MONICA LIONHEART Web-Exclusive Interview

with M Music & Musicians magazine publisher, Merlin David



How did the idea of “Sure Fire” come to you?


“Sure Fire” is a story about hindsight. In this case, it’s highlighted regrets inside the mind of a person arguing with him/herself. When writing it, a particularly close friend of mine was suffering over an inflammatory email she’d sent—which quickly ended a long and complicated friendship/relationship. She confided that her intent was to launch a missile of emotions, even if the explosion would knock her down with it. It was supposed to be a quick means to an end—a sort of pulling of the plug that was intended to cause less pain down the road. Witnessing that whole breakdown, along with a few personal experiences of my own, is what created “Sure Fire.” In the instrumental arrangement, I wanted it to sound like a detective program (set in late ’70s or early ’80s New York City) because it’s about the messy and constant finding of clues through mistakes.
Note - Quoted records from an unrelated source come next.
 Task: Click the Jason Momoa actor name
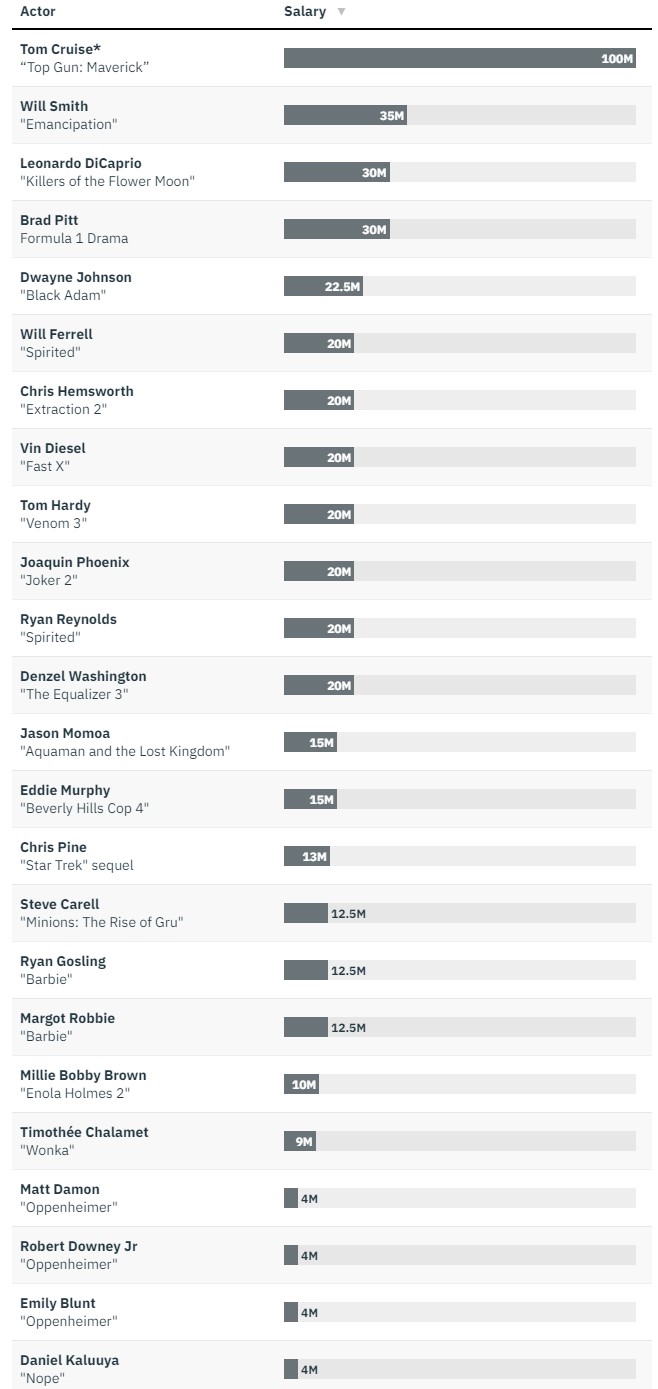(65, 733)
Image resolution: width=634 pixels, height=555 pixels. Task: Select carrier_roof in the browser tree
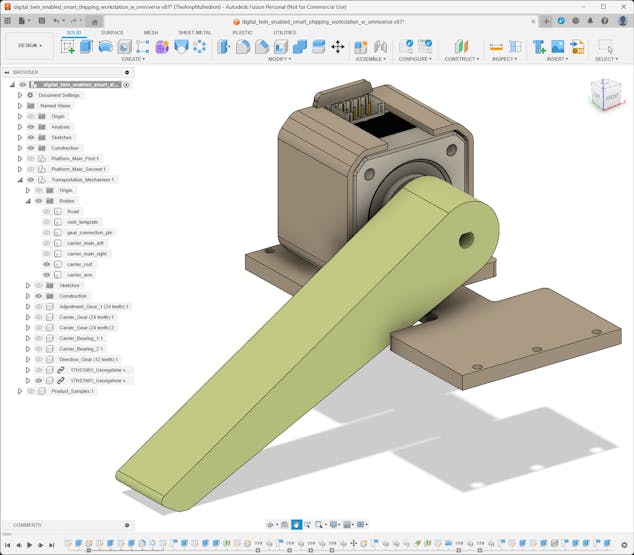(80, 264)
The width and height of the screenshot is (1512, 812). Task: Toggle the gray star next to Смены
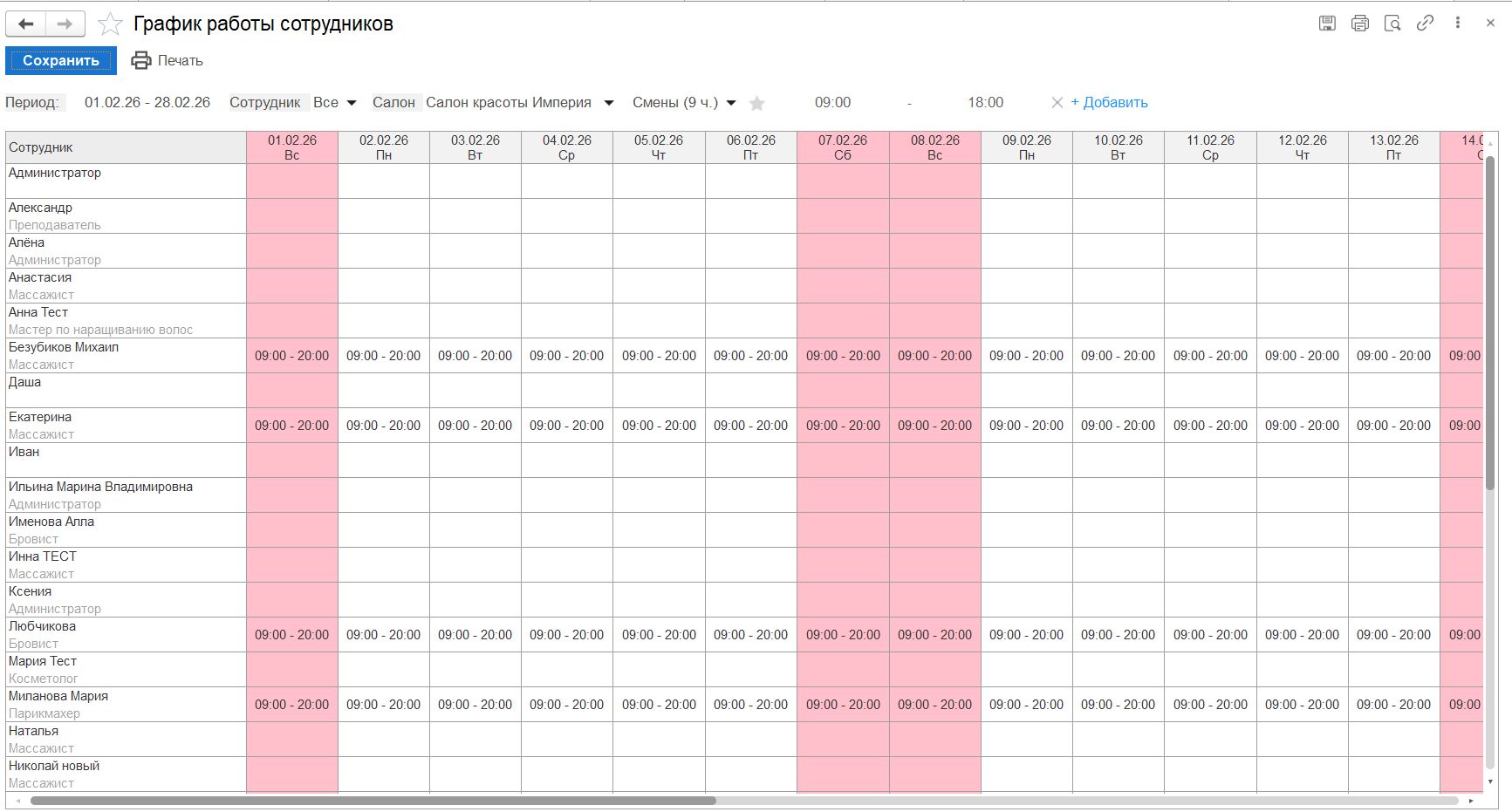757,104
For the most part, it’s never as cut and dry as a “case closed.”



What is your creative process for writing songs?

It runs the gamut between being struck by inspiration and completing a song within one sitting, or it’s an idea that comes together like a quilt—you just work on it little by little throughout the season.


What songwriting tip would you like to offer?
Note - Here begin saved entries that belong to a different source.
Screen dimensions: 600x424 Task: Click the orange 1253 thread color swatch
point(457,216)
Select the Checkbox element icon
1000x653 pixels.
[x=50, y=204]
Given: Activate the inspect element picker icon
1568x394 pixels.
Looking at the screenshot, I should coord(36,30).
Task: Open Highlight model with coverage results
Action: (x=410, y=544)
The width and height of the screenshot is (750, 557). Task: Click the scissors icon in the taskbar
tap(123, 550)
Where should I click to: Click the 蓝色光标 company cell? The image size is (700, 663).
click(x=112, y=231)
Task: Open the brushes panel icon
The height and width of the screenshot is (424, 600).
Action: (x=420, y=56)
Oh I couldn’t. It’s like Basquiat offering painting tips to Monet. The methods vary greatly for each artist, and it’s that originality that makes it art.


What works for you?

Having a little recorder and trying things out in different ways. I feel having a book of poetry—that you can always refer to—is important. Sometimes the melody will come, and then I try to fit the syllables. But text is captivating when you can start with the story.
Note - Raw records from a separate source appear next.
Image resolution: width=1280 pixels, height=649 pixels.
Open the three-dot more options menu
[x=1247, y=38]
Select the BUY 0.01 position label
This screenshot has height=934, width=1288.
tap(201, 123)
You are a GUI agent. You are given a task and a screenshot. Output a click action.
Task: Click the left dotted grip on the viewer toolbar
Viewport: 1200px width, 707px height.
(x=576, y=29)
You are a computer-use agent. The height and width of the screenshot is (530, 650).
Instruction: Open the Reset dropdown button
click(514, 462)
How did Berklee College of Music influence your career in music?

It provided a network of musicians, some of which I still collaborate with today. On this track, for example, I worked with Ryan Alfred (he plays the bass in a well-known band called Calexico, and his own project Sweet Ghosts). He was probably one of the first people I spoke with at Berklee, and is still someone I enjoy being around and bouncing off ideas with.


How did playing in a band influence your songwriting and your music?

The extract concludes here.